> [Task details] Recreate the entire listing that appears below, exactly.

> [Input data]

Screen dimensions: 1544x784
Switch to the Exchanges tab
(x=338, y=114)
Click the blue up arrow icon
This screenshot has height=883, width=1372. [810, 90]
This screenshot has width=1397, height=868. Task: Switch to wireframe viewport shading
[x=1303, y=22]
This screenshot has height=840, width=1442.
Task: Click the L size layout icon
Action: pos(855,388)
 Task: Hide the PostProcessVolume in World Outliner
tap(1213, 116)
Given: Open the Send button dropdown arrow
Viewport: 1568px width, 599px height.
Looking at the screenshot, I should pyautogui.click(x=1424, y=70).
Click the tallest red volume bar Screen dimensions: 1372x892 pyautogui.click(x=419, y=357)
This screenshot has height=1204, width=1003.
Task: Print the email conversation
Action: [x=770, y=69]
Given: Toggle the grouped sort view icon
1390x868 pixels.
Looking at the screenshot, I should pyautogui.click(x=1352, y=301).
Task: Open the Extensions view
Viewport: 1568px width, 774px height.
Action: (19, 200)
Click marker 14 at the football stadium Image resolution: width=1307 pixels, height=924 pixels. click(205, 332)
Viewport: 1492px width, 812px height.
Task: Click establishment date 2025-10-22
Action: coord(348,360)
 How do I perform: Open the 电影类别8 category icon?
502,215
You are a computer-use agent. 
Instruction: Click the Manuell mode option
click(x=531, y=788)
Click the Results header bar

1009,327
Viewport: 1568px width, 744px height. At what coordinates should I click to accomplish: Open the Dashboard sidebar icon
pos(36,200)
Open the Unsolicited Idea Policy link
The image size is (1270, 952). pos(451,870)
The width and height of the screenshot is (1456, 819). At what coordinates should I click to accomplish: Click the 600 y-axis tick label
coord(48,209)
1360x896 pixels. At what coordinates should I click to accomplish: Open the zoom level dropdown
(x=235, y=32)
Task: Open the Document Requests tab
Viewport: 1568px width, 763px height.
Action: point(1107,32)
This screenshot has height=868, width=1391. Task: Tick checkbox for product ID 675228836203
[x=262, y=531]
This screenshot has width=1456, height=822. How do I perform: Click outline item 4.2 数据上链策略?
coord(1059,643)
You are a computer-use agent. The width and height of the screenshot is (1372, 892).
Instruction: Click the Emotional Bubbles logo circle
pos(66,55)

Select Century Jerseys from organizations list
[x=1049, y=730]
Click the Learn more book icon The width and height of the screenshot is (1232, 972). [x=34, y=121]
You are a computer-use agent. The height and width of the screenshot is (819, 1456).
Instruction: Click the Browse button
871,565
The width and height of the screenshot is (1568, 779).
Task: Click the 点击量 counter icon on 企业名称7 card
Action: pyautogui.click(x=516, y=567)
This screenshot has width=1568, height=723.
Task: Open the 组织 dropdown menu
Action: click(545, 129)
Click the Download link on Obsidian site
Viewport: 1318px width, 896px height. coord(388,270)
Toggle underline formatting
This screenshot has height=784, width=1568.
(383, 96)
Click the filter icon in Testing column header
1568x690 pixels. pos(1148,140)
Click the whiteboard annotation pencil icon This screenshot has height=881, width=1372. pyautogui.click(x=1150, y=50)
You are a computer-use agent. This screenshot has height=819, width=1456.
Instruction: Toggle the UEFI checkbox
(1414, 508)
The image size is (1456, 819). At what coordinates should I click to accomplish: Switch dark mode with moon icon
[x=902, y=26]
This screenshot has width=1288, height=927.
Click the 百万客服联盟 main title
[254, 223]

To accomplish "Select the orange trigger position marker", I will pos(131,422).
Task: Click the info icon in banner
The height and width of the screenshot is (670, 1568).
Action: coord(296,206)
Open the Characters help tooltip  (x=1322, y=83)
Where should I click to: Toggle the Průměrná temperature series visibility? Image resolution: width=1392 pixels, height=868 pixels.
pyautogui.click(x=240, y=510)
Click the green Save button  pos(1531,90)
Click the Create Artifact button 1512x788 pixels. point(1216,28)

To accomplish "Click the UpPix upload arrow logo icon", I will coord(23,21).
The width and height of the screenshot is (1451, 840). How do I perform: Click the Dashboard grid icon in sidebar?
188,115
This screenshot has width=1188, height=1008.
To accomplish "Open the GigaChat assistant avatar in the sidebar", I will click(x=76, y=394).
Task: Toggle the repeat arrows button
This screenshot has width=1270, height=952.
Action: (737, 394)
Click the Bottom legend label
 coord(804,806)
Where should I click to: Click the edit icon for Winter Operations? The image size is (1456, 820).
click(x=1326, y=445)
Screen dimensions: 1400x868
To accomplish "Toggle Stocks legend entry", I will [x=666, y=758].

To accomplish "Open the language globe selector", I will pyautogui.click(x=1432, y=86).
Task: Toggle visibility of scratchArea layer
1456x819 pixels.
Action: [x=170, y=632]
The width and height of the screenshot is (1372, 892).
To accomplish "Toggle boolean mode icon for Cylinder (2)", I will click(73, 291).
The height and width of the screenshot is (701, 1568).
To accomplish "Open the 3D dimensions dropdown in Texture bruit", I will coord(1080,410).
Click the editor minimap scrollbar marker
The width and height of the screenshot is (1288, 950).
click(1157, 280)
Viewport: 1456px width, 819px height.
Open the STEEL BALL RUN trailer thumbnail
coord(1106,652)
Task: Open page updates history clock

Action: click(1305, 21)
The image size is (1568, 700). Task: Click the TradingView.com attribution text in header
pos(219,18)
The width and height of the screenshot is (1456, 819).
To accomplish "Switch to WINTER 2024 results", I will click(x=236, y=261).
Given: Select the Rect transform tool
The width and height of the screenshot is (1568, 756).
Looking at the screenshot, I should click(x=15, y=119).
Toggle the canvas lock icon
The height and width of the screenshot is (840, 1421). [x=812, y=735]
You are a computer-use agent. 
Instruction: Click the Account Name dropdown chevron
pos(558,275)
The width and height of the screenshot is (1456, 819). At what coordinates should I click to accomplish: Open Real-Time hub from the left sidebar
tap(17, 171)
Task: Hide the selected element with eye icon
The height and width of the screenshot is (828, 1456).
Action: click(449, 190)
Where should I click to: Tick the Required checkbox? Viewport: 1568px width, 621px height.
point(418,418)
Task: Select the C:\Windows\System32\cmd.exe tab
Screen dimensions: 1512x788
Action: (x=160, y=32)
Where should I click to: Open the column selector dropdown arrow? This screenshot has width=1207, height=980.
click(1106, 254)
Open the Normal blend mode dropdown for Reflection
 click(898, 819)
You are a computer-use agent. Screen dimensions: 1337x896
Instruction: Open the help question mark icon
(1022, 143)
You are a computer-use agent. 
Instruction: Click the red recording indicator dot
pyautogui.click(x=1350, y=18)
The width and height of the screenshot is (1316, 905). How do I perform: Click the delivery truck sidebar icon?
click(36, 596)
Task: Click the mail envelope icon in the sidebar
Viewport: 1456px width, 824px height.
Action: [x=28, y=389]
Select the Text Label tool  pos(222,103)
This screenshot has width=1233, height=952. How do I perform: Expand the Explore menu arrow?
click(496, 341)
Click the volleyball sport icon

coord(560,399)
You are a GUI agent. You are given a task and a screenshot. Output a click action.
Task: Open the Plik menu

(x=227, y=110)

> [Task result]
Screen dimensions: 1544x784
Switch to the Exchanges tab
(x=338, y=114)
Click the blue up arrow icon
This screenshot has height=883, width=1372. [810, 90]
This screenshot has width=1397, height=868. Task: Switch to wireframe viewport shading
[x=1303, y=22]
This screenshot has height=840, width=1442.
Task: Click the L size layout icon
Action: pos(855,388)
 Task: Hide the PostProcessVolume in World Outliner
tap(1213, 116)
Given: Open the Send button dropdown arrow
Viewport: 1568px width, 599px height.
Looking at the screenshot, I should pyautogui.click(x=1424, y=70).
Click the tallest red volume bar Screen dimensions: 1372x892 pyautogui.click(x=419, y=357)
This screenshot has height=1204, width=1003.
Task: Print the email conversation
Action: [x=770, y=69]
Given: Toggle the grouped sort view icon
1390x868 pixels.
Looking at the screenshot, I should pyautogui.click(x=1352, y=301).
Task: Open the Extensions view
Viewport: 1568px width, 774px height.
Action: (19, 200)
Click marker 14 at the football stadium Image resolution: width=1307 pixels, height=924 pixels. click(205, 332)
Viewport: 1492px width, 812px height.
Task: Click establishment date 2025-10-22
Action: coord(348,360)
 How do I perform: Open the 电影类别8 category icon?
502,215
You are a computer-use agent. 
Instruction: Click the Manuell mode option
click(x=531, y=788)
Click the Results header bar

1009,327
Viewport: 1568px width, 744px height. At what coordinates should I click to accomplish: Open the Dashboard sidebar icon
pos(36,200)
Open the Unsolicited Idea Policy link
The image size is (1270, 952). pos(451,870)
The width and height of the screenshot is (1456, 819). At what coordinates should I click to accomplish: Click the 600 y-axis tick label
coord(48,209)
1360x896 pixels. At what coordinates should I click to accomplish: Open the zoom level dropdown
(x=235, y=32)
Task: Open the Document Requests tab
Viewport: 1568px width, 763px height.
Action: point(1107,32)
This screenshot has height=868, width=1391. Task: Tick checkbox for product ID 675228836203
[x=262, y=531]
This screenshot has width=1456, height=822. How do I perform: Click outline item 4.2 数据上链策略?
coord(1059,643)
You are a computer-use agent. The width and height of the screenshot is (1372, 892).
Instruction: Click the Emotional Bubbles logo circle
pos(66,55)

Select Century Jerseys from organizations list
[x=1049, y=730]
Click the Learn more book icon The width and height of the screenshot is (1232, 972). [x=34, y=121]
You are a computer-use agent. The height and width of the screenshot is (819, 1456).
Instruction: Click the Browse button
871,565
The width and height of the screenshot is (1568, 779).
Task: Click the 点击量 counter icon on 企业名称7 card
Action: pyautogui.click(x=516, y=567)
This screenshot has width=1568, height=723.
Task: Open the 组织 dropdown menu
Action: click(545, 129)
Click the Download link on Obsidian site
Viewport: 1318px width, 896px height. coord(388,270)
Toggle underline formatting
This screenshot has height=784, width=1568.
(383, 96)
Click the filter icon in Testing column header
1568x690 pixels. pos(1148,140)
Click the whiteboard annotation pencil icon This screenshot has height=881, width=1372. pyautogui.click(x=1150, y=50)
You are a computer-use agent. This screenshot has height=819, width=1456.
Instruction: Toggle the UEFI checkbox
(1414, 508)
The image size is (1456, 819). At what coordinates should I click to accomplish: Switch dark mode with moon icon
[x=902, y=26]
This screenshot has width=1288, height=927.
Click the 百万客服联盟 main title
[254, 223]

To accomplish "Select the orange trigger position marker", I will pos(131,422).
Task: Click the info icon in banner
The height and width of the screenshot is (670, 1568).
Action: coord(296,206)
Open the Characters help tooltip  (x=1322, y=83)
Where should I click to: Toggle the Průměrná temperature series visibility? Image resolution: width=1392 pixels, height=868 pixels.
pyautogui.click(x=240, y=510)
Click the green Save button  pos(1531,90)
Click the Create Artifact button 1512x788 pixels. point(1216,28)

To accomplish "Click the UpPix upload arrow logo icon", I will coord(23,21).
The width and height of the screenshot is (1451, 840). How do I perform: Click the Dashboard grid icon in sidebar?
188,115
This screenshot has width=1188, height=1008.
To accomplish "Open the GigaChat assistant avatar in the sidebar", I will click(x=76, y=394).
Task: Toggle the repeat arrows button
This screenshot has width=1270, height=952.
Action: (737, 394)
Click the Bottom legend label
 coord(804,806)
Where should I click to: Click the edit icon for Winter Operations? The image size is (1456, 820).
click(x=1326, y=445)
Screen dimensions: 1400x868
To accomplish "Toggle Stocks legend entry", I will [x=666, y=758].

To accomplish "Open the language globe selector", I will pyautogui.click(x=1432, y=86).
Task: Toggle visibility of scratchArea layer
1456x819 pixels.
Action: [x=170, y=632]
The width and height of the screenshot is (1372, 892).
To accomplish "Toggle boolean mode icon for Cylinder (2)", I will click(73, 291).
The height and width of the screenshot is (701, 1568).
To accomplish "Open the 3D dimensions dropdown in Texture bruit", I will coord(1080,410).
Click the editor minimap scrollbar marker
The width and height of the screenshot is (1288, 950).
click(1157, 280)
Viewport: 1456px width, 819px height.
Open the STEEL BALL RUN trailer thumbnail
coord(1106,652)
Task: Open page updates history clock

Action: click(1305, 21)
The image size is (1568, 700). Task: Click the TradingView.com attribution text in header
pos(219,18)
The width and height of the screenshot is (1456, 819).
To accomplish "Switch to WINTER 2024 results", I will click(x=236, y=261).
Given: Select the Rect transform tool
The width and height of the screenshot is (1568, 756).
Looking at the screenshot, I should click(x=15, y=119).
Toggle the canvas lock icon
The height and width of the screenshot is (840, 1421). [x=812, y=735]
You are a computer-use agent. 
Instruction: Click the Account Name dropdown chevron
pos(558,275)
The width and height of the screenshot is (1456, 819). At what coordinates should I click to accomplish: Open Real-Time hub from the left sidebar
tap(17, 171)
Task: Hide the selected element with eye icon
The height and width of the screenshot is (828, 1456).
Action: click(449, 190)
Where should I click to: Tick the Required checkbox? Viewport: 1568px width, 621px height.
point(418,418)
Task: Select the C:\Windows\System32\cmd.exe tab
Screen dimensions: 1512x788
Action: (x=160, y=32)
Where should I click to: Open the column selector dropdown arrow? This screenshot has width=1207, height=980.
click(1106, 254)
Open the Normal blend mode dropdown for Reflection
 click(898, 819)
You are a computer-use agent. Screen dimensions: 1337x896
Instruction: Open the help question mark icon
(1022, 143)
You are a computer-use agent. 
Instruction: Click the red recording indicator dot
pyautogui.click(x=1350, y=18)
The width and height of the screenshot is (1316, 905). How do I perform: Click the delivery truck sidebar icon?
click(36, 596)
Task: Click the mail envelope icon in the sidebar
Viewport: 1456px width, 824px height.
Action: [x=28, y=389]
Select the Text Label tool  pos(222,103)
This screenshot has width=1233, height=952. How do I perform: Expand the Explore menu arrow?
click(496, 341)
Click the volleyball sport icon

coord(560,399)
You are a GUI agent. You are given a task and a screenshot. Output a click action.
Task: Open the Plik menu

(x=227, y=110)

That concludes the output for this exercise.